* **Problems**:
- a) List every sentence in the mailing-list exchange that contains the word "shell".
- b) Set down the part of the mailing-list exchange that begins with the words "On Thu, Oct" and ends with "require user confirmation.".
[Start of Quoted text]
On Thu, Oct 07, 2010 at 05:49:05PM +0200, Lars Marowsky-Bree wrote:
> On 2010-10-05T18:03:17, Andrew Beekhof <[email protected]> wrote:
>
> > > Anyway, it's too late to change the semantics as
> > > that would change behaviour of the existing clusters.
> > Actually the solution is really quite easy.
> >
> > 1. Make constraints with > 2 elements and no/insufficient brackets
> > produce a warning and require user confirmation.
> > There is certainly precedent for things in the shell becoming warnings
> > that weren't previously.
> >
> > 2. Decide on two types of brackets to use, one for ordered and one for
> > unordered.
>
> Admittedly, I find the whole notion of "ordered" collocation extremely
> annoying, and unclean design. I'd much rather not have the shell support
> that at all.
I don't like the thing either. But how/what should then the
shell support in terms of collocation?
[End of Quoted text]
[Start of Data provided]
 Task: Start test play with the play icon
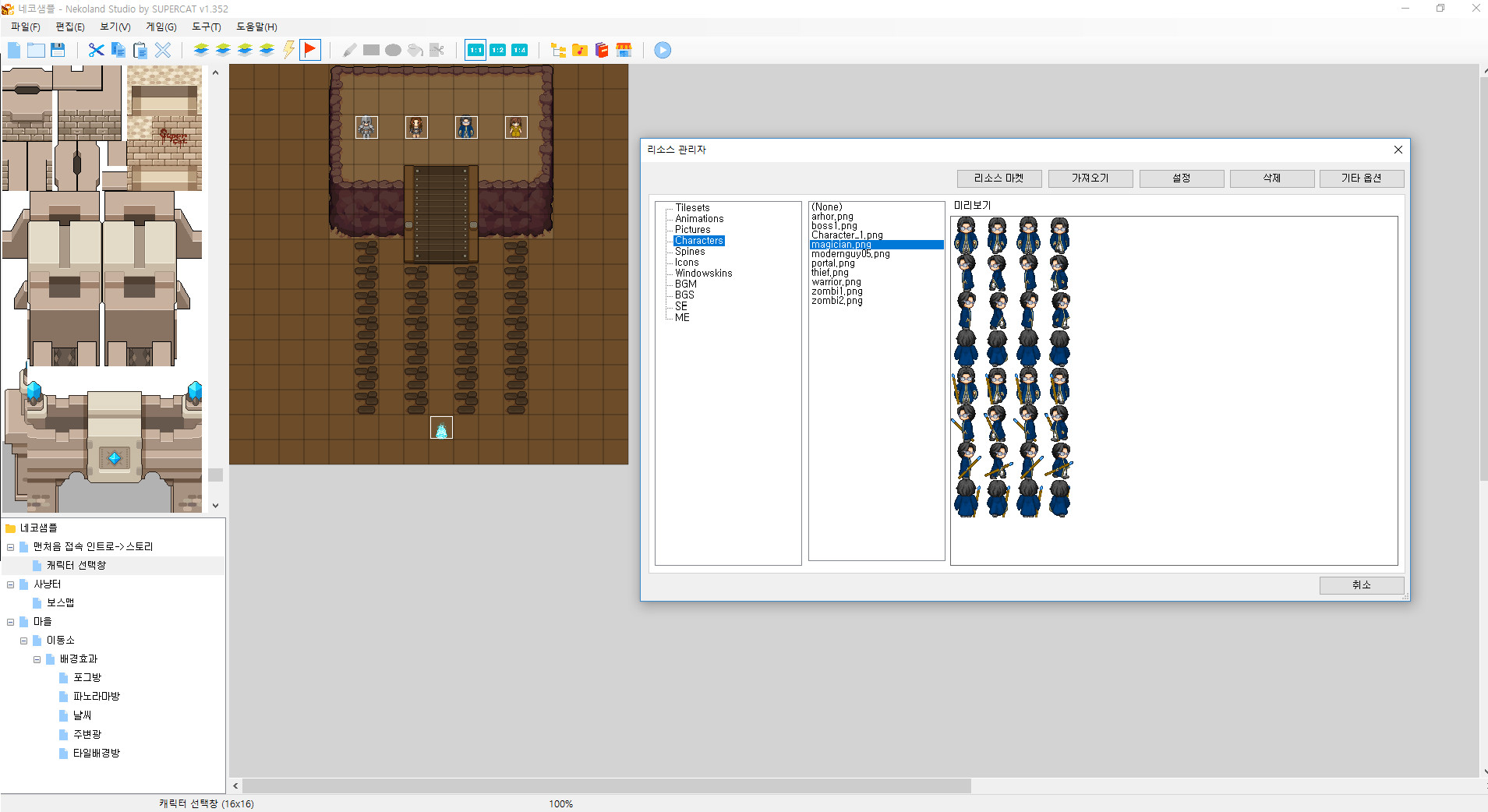tap(661, 50)
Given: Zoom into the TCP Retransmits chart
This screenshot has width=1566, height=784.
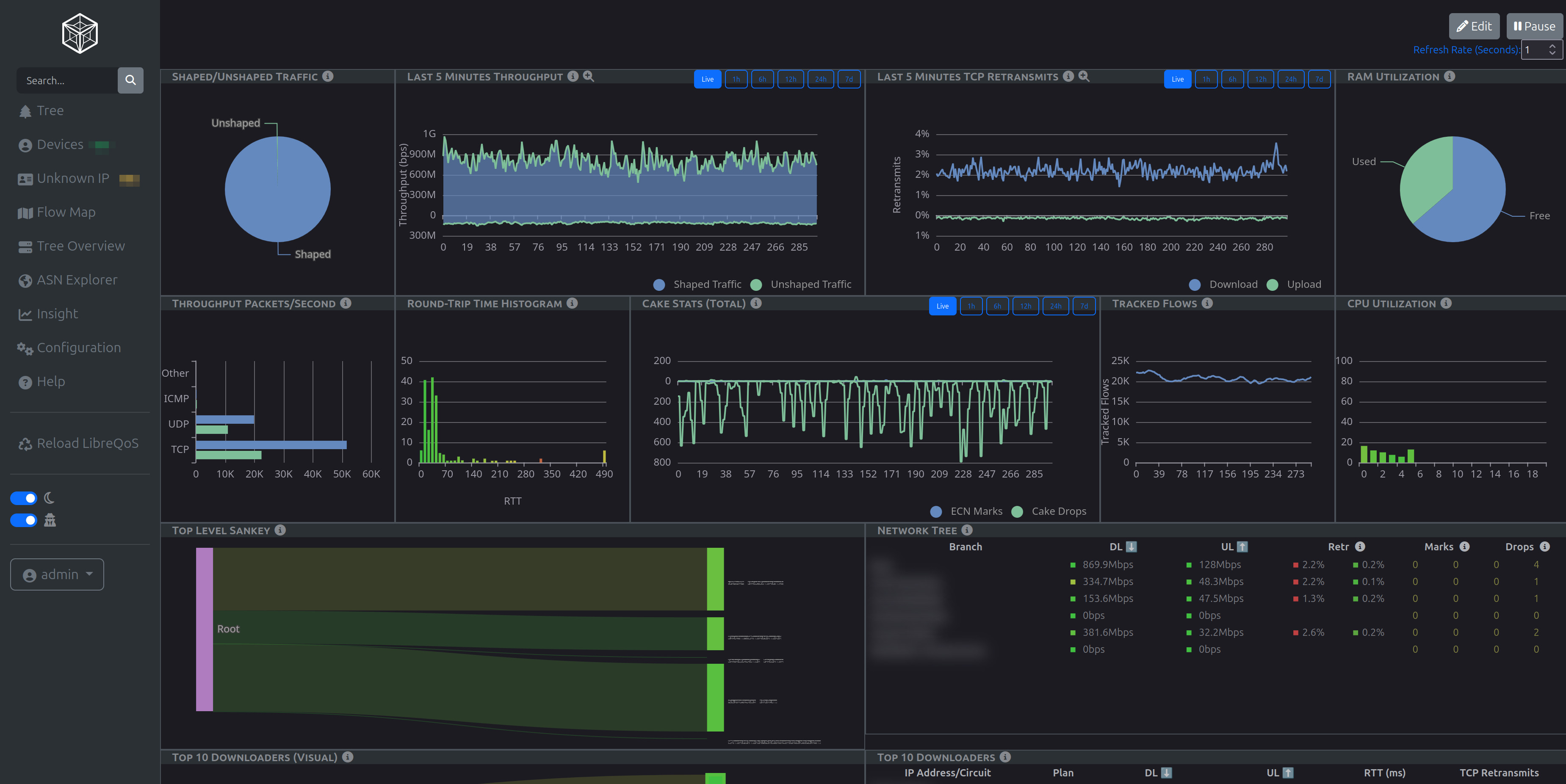Looking at the screenshot, I should (x=1084, y=76).
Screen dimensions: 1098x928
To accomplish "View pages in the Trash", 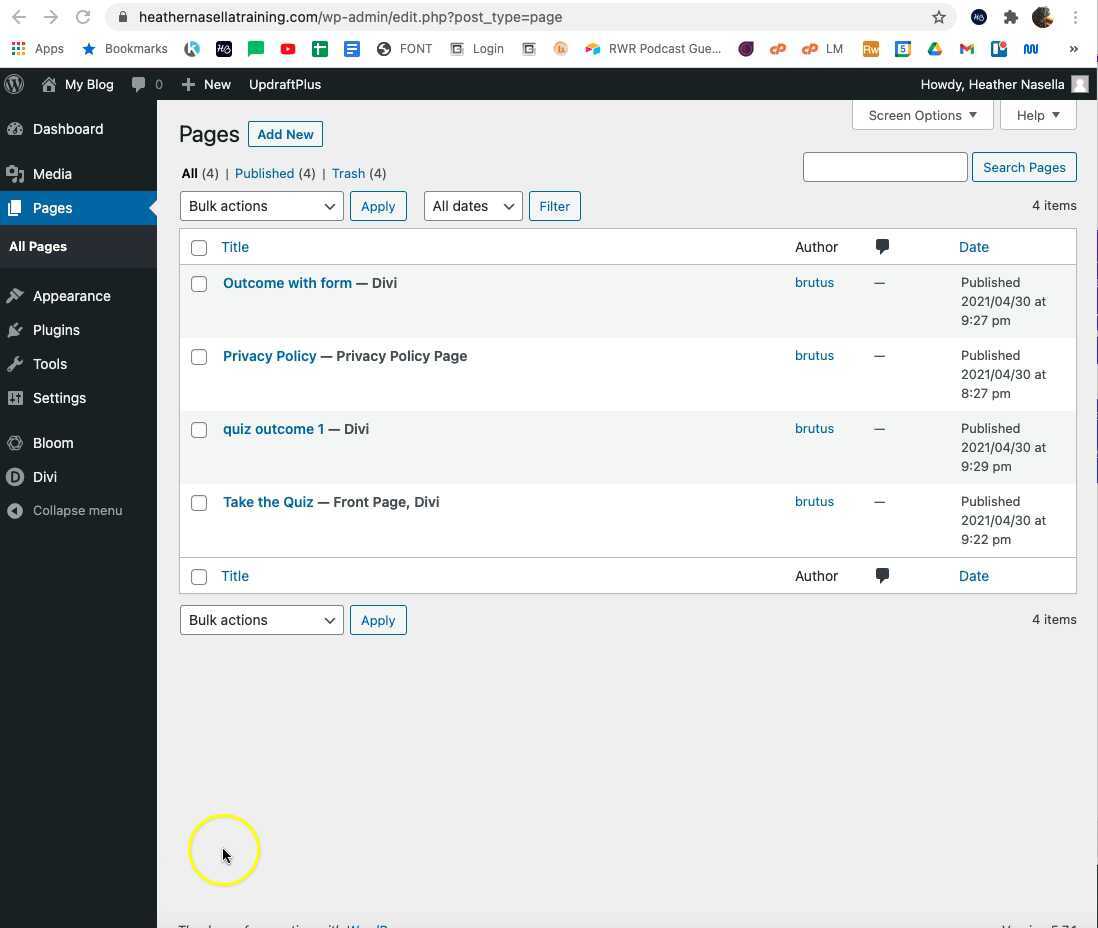I will coord(348,173).
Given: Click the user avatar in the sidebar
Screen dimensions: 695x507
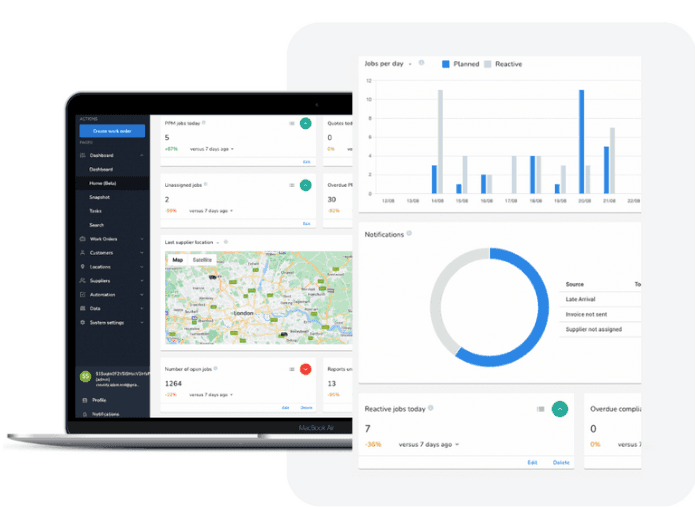Looking at the screenshot, I should click(85, 378).
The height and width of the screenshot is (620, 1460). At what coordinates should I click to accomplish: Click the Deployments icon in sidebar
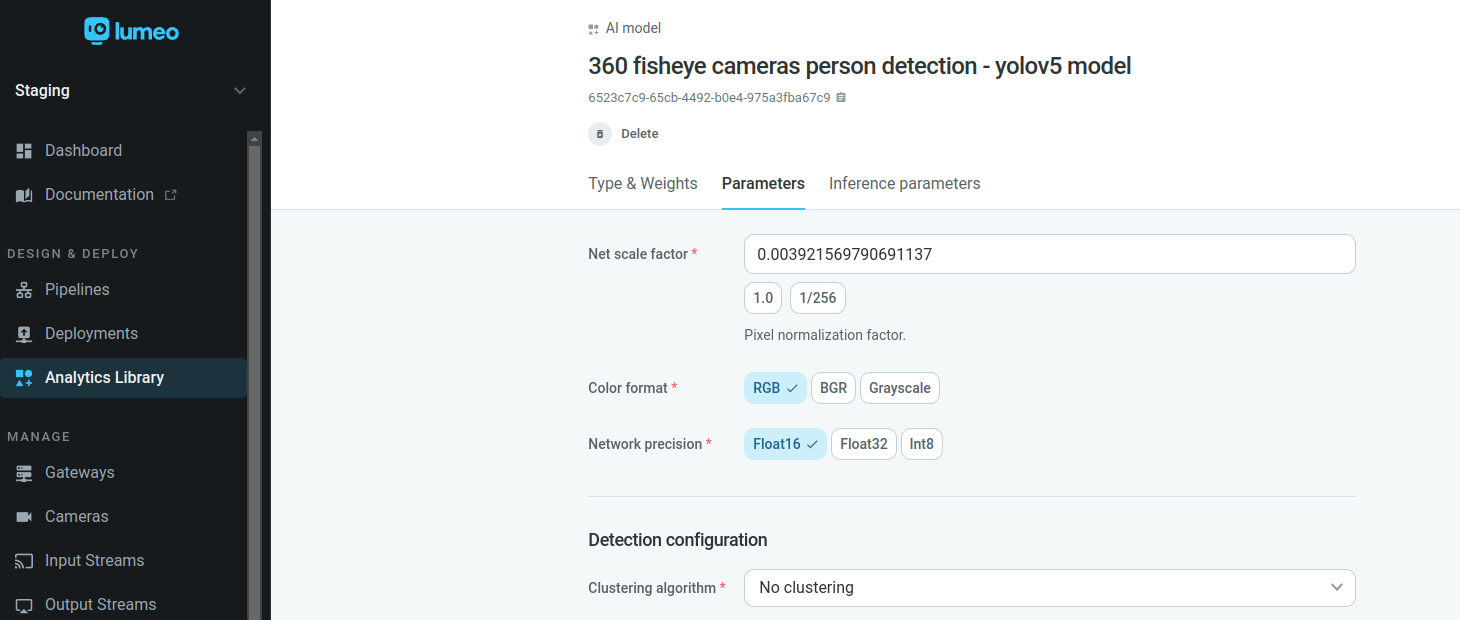pyautogui.click(x=25, y=334)
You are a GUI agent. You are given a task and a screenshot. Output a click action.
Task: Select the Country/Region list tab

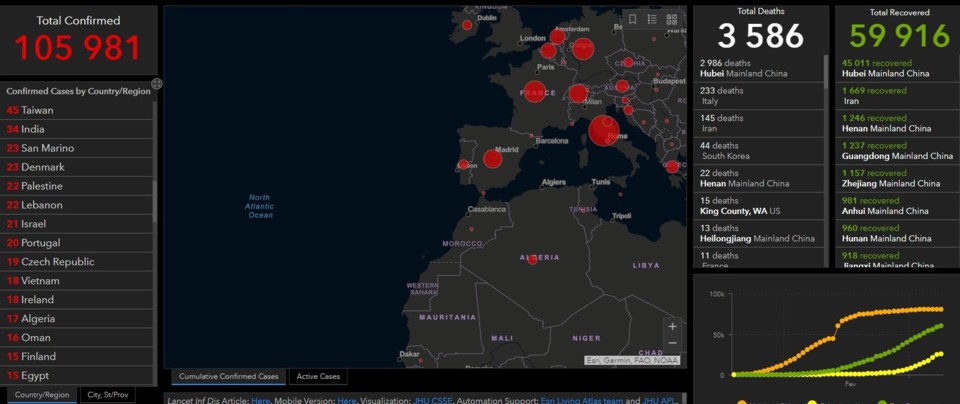41,395
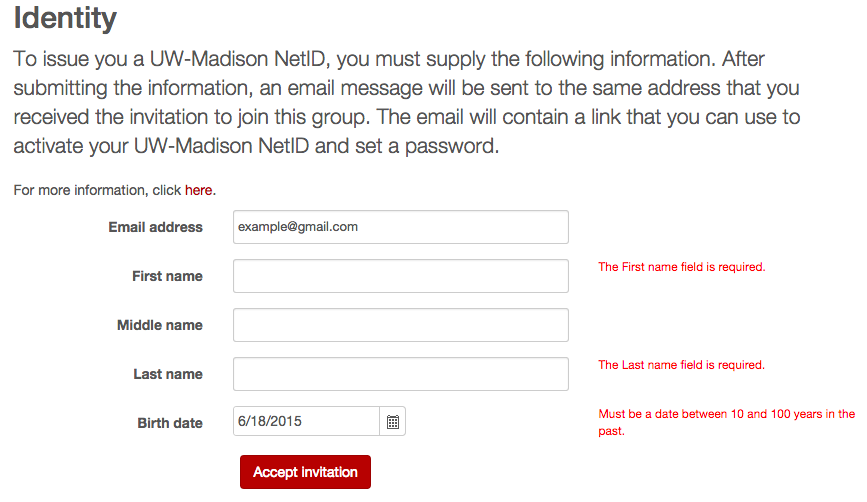The height and width of the screenshot is (502, 867).
Task: Select the Middle name text box
Action: 401,325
[End of Data provided]
* **Task-by-task answers**:
- a)
There is certainly precedent for things in the shell becoming warnings that weren't previously.
I'd much rather not have the shell support that at all.
But how/what should then the shell support in terms of collocation?

- b)
On Thu, Oct 07, 2010 at 05:49:05PM +0200, Lars Marowsky-Bree wrote:
> On 2010-10-05T18:03:17, Andrew Beekhof <[email protected]> wrote:
>
> > > Anyway, it's too late to change the semantics as
> > > that would change behaviour of the existing clusters.
> > Actually the solution is really quite easy.
> >
> > 1. Make constraints with > 2 elements and no/insufficient brackets
> > produce a warning and require user confirmation.